突然胸をかきむしりたくなるような衝動にかられ、いったいそれが何だったのかを問うこともできず、焦燥感にも似たその体験は、時折眉間から胃袋の間を去来しては消えて行く。フォーカシング(Gendlin,E.T.)にも似たその思索行為は、私の嗜癖にもなっているようだ。俘泊を気取っていた時期、内部で起こる「何事か」を手繰り寄せては仔細に眺め、それがどこからやってきたのか両目を細めるか、片眼で眇めるかして見出そうとしていた。もちろん、決してそこには近づこうとせずに、だ。それは自分自身がもっとも気にしていることでもあったのだが、自分が今いる場所から一歩も動かずして全てを分かろうとする横着で惰弱な生き物であることは結局何を語るにしても、必ず語りの末尾にオチとして設けられることになっている。わが身を投射してしか何事も語ることはできないのだろうか。いや、そうではないと言いたい。何事かのために語り、それが我が口を悦ばすのではなく、何事かが先へ向かう糧となり得るようなものであれば、と願う。

「観念的だ」という言い草は揶揄として用いられるが、以前ここでも挙げた「ナマ感がない」という表現と同義であると思って構わない。なるほど「観念的」とは、まさに「我が口を悦ばす」ためだけに言葉を用いている様である。また、実際の経験やその経験に肉薄した描写のない語り口こそがこれにあたる。「評論家」を揶揄に用いるときも、これが含意されている。このような揶揄は私の記憶に永くとどまり続けている。私の語りは単なる虚栄心と痴愚の働きによるものでしかないこと、結局何も分かっておらず、何も語っていないのと同じであること、そして私は何者にもなりえないこと…。語ることを閉ざされれば、語ることに同一化した私という存在もまた否定されたように感じる。「何者かになる」ことを仮定された私は、それと同時に何者かになることをも否定される。思うことも、感じることも、「私」であることも無意味だとみなされる。

この桎梏から抜け出ようと、私は実際の体験を得ようと外に出たのではなかったろうか。しかし外に出たとしても、感覚する私が外に眼を向けていなければ、それは内に篭っているのと同じなのだ。“語っていることは、以前と変わっただろうか”。いや、聞かなくてもいい。私にとって「益体のないこと」とは語ることであり、語る私自身だからだ。私は語る人々を信じられず、しかし非常な羨望の念を抱いて見ている。
なぜ評論家たりえるのか。

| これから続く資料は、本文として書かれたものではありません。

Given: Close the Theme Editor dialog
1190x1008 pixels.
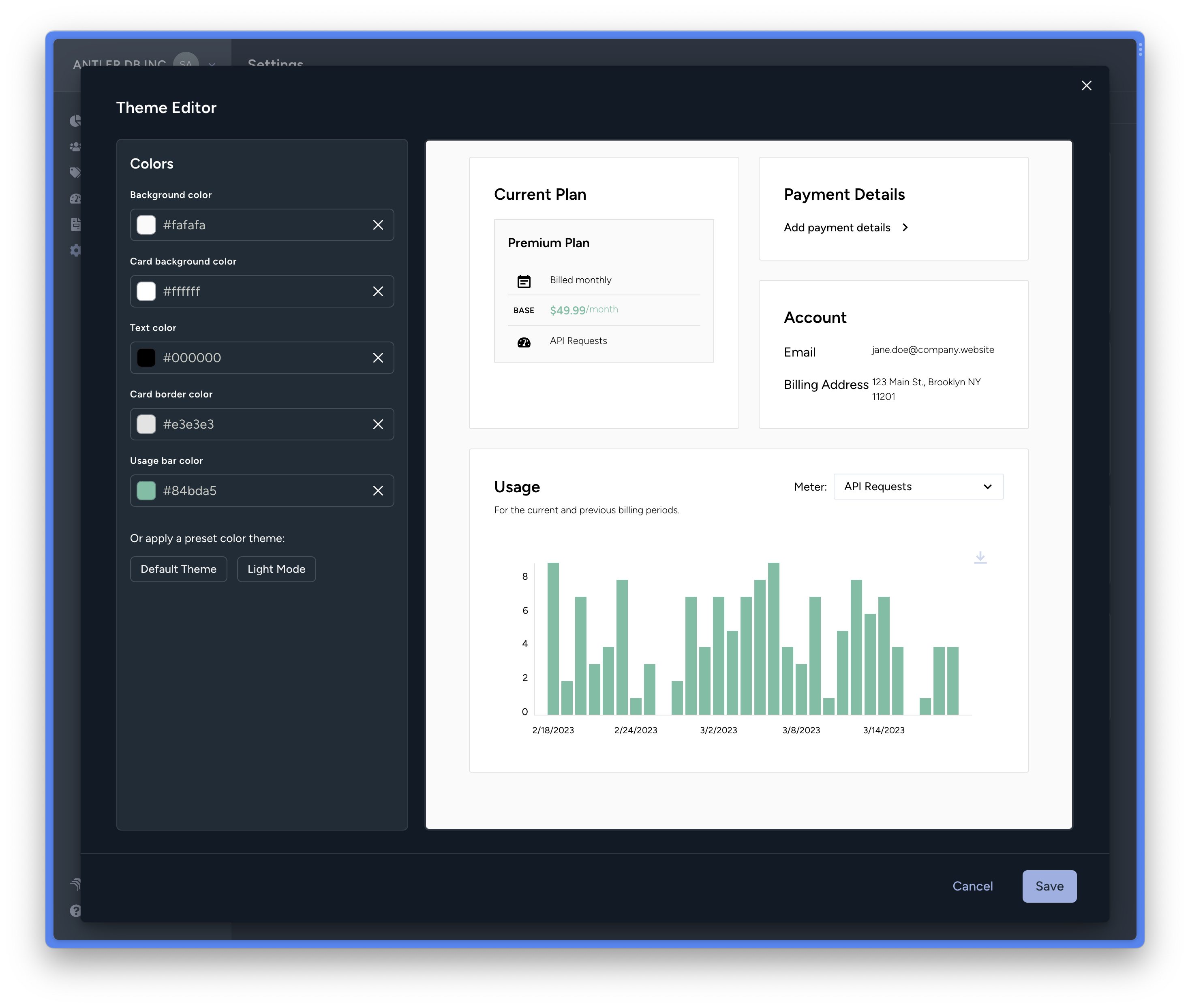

なぜ観念をものすることができ、あまつさえ評価されうるのか。

間章という人物がいた。彼の存在を知ったのは、4年前だったか。青山真治が監督を務めた『AA』が局所的に上映されており、タイミングを逸しては観られずにいた私は近くの図書館で『非時と廃墟そして鏡 間章ライナーノーツ[1972-1979]』 を借りて、読んだ。彼が実際に音楽活動をしていたと示すものは見当たらない。彼は執筆をとおして、フリージャズを考え続けていたようだ。どうしても私は、この、音楽を、演奏活動ではなく執筆を通して語るということが理解できていない。彼が類稀なる感性と知性をもっていたから、と誤魔化してみても詮無いことだ。彼は何を語っていたのか。そして何を語ろうとしていたのか。彼が感じて、見ていたものは何だったのか。この、近いように感じられてあまりにも遠い場所を思い、その場所が私の夢幻ではなく確かに存在したことを思うとき、この胸を焼き衝くような炎が奥で燻ぶり始めるのだ。その先へ。